Cada livro deve ser o colapso de alguma certeza, de algum sentimento ou sonho. Nem mesmo a forma romance me parece ainda uma estratégia narrativa valida por sua tendência natural à teleologia de um eu racional.


A fabulação literária, como Bukowiski afirmava,  deve ser apenas uma compulsão, um modo de salvar o próprio rabo ou, simplesmente, uma forma de terapia contra o peso da realidade vivida e pensada.

quarta-feira, 17 de agosto de 2016

NADA ESTÁ SOB CONTROLE

A margem dos acontecimentos existe todo um micro universo de fatos  que afetam o mais imediato do  nosso acontecer como  indivíduos. Falo daqueles acidentes  que em um  milésimo de segundo redefinem o rumo das coisas. Pode ser um desvio na estrada, um esquecimento, ou qualquer imprevisto que nos leve a situações  que contrariam todas as expectativas e planejamentos. Não são raras as pessoas que guardam boas histórias  sobre  acidentes e situações inesperadas.

┄┄┄┄┄┄┄┄┄┄

→ **LISTA DE TAREFAS**:
• a. Segundo o texto, em quanto tempo os acidentes mencionados redefinem o rumo das coisas?
• b. Transcreva do texto, sem nenhuma alteração, o trecho que começa em "quarta-feira, 17 de" e termina em "e situações inesperadas.".

→ **DADOS FORNECIDOS**:
┄┄┄┄┄┄┄┄┄┄

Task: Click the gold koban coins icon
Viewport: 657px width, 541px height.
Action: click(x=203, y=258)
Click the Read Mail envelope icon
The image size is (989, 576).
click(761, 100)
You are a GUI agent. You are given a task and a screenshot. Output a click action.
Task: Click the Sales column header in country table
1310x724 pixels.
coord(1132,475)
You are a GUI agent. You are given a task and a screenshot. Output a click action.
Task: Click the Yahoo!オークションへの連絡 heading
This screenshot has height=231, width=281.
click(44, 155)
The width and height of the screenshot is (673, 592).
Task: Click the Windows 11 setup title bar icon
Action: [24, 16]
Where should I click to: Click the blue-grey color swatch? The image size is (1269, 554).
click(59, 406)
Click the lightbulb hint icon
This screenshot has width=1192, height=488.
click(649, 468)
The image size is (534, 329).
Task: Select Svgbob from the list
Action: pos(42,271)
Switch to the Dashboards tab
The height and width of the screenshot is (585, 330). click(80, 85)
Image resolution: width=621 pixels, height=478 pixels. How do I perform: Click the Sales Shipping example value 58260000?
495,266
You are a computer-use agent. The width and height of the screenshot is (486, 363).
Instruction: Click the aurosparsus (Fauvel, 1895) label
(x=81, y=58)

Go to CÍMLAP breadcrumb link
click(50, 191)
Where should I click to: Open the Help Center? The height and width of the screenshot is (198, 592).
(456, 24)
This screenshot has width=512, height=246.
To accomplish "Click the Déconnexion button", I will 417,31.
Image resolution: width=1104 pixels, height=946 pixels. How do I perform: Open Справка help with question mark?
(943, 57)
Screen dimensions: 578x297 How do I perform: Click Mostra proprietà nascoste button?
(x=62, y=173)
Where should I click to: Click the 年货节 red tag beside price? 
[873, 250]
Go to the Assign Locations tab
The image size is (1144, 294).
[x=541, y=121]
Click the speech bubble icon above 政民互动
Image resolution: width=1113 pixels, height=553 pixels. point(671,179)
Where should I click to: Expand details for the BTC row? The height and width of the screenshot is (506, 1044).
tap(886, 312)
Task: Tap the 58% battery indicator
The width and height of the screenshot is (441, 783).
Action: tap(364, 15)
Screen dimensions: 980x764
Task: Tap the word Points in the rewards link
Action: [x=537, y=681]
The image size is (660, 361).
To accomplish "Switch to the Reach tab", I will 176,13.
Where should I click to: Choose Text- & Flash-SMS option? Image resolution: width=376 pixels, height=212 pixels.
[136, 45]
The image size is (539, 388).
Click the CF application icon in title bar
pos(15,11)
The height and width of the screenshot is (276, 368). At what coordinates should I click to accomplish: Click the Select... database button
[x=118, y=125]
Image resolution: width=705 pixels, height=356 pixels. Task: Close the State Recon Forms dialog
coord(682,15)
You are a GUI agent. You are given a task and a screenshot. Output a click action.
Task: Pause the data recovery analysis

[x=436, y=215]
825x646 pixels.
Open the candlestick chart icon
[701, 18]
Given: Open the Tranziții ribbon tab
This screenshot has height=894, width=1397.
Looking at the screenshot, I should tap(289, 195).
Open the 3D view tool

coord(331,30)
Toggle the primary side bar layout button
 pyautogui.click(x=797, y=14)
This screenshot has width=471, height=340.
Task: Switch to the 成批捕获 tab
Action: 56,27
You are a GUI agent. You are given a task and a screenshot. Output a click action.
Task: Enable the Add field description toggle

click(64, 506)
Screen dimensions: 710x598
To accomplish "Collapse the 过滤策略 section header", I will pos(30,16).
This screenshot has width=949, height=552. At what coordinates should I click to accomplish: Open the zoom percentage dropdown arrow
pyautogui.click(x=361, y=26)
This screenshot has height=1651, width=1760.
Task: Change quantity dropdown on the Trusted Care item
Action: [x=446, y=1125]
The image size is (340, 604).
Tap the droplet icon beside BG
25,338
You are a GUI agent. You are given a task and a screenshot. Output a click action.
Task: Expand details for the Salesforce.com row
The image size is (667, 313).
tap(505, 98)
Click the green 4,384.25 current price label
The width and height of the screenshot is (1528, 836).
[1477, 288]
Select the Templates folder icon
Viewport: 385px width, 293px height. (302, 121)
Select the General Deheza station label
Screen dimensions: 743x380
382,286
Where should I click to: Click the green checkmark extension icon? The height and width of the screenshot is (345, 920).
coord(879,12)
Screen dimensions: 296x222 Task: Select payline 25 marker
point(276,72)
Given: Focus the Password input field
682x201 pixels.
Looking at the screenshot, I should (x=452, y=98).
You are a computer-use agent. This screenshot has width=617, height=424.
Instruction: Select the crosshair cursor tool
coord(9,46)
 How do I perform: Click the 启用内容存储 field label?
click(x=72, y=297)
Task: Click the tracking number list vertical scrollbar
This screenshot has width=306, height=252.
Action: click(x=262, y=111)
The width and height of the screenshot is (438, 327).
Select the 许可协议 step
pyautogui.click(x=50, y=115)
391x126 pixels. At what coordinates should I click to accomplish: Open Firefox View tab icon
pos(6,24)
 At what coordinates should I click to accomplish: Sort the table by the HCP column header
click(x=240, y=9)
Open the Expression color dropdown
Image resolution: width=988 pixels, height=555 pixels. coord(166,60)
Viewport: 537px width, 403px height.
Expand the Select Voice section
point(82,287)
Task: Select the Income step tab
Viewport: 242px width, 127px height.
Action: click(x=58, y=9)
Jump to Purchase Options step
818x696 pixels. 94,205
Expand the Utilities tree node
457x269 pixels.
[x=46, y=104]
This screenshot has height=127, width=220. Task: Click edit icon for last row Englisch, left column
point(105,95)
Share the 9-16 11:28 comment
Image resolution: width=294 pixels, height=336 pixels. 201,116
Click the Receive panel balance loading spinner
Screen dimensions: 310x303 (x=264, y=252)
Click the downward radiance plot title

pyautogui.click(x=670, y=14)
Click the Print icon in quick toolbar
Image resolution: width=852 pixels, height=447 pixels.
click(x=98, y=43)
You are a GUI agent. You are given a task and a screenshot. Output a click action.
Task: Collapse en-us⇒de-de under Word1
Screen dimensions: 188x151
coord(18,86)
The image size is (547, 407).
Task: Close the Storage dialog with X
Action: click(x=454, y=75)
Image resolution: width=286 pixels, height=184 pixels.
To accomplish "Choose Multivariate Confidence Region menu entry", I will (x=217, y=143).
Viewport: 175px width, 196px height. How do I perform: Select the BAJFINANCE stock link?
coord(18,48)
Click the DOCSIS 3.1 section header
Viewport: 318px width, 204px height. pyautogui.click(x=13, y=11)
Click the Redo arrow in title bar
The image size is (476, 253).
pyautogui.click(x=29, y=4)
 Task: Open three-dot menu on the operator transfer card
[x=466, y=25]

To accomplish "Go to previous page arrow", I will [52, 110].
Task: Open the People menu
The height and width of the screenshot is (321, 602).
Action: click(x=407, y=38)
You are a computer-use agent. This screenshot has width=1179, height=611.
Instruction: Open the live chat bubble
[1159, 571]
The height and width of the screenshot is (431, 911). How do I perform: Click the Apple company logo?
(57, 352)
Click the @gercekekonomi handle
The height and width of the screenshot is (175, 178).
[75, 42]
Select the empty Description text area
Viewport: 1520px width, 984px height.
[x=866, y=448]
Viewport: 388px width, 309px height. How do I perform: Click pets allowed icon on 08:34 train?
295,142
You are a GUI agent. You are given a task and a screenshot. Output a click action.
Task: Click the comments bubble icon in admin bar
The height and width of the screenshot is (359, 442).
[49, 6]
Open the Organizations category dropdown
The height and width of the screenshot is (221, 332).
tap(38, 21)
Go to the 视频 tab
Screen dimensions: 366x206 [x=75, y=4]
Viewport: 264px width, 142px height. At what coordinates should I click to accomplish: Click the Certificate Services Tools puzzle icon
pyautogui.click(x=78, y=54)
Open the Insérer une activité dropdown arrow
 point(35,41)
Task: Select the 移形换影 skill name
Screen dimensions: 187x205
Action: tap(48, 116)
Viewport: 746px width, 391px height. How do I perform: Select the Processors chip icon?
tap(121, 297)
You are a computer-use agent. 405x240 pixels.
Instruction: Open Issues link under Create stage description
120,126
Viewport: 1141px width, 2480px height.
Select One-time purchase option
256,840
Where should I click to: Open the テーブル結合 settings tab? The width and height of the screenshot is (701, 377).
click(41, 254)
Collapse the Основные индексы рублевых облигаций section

┄┄┄┄┄┄┄┄┄┄

→ **SOLUÇÕES DOS EXERCÍCIOS**:
• a. Em um milésimo de segundo.

• b.
quarta-feira, 17 de agosto de 2016

NADA ESTÁ SOB CONTROLE

A margem dos acontecimentos existe todo um micro universo de fatos  que afetam o mais imediato do  nosso acontecer como  indivíduos. Falo daqueles acidentes  que em um  milésimo de segundo redefinem o rumo das coisas. Pode ser um desvio na estrada, um esquecimento, ou qualquer imprevisto que nos leve a situações  que contrariam todas as expectativas e planejamentos. Não são raras as pessoas que guardam boas histórias  sobre  acidentes e situações inesperadas.